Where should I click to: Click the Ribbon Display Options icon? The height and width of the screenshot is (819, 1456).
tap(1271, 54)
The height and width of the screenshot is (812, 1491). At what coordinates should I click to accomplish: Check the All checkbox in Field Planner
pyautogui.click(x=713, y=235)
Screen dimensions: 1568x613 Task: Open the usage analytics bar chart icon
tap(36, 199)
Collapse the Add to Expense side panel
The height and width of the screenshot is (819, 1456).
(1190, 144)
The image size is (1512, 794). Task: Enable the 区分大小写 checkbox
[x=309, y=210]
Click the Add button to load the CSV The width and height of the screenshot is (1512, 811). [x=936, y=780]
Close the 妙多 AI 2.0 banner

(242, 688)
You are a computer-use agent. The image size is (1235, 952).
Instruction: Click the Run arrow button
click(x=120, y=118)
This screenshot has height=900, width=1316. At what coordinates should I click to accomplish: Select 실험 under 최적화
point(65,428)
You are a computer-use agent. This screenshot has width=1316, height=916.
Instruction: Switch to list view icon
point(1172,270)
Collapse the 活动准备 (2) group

Assignment => Pick each line holding the word "computer" out of the data and copy it.

Solution to the exercise =>
You are a computer-use agent. The image size is (1235, 952).
You are a computer-use agent. This screenshot has width=1316, height=916.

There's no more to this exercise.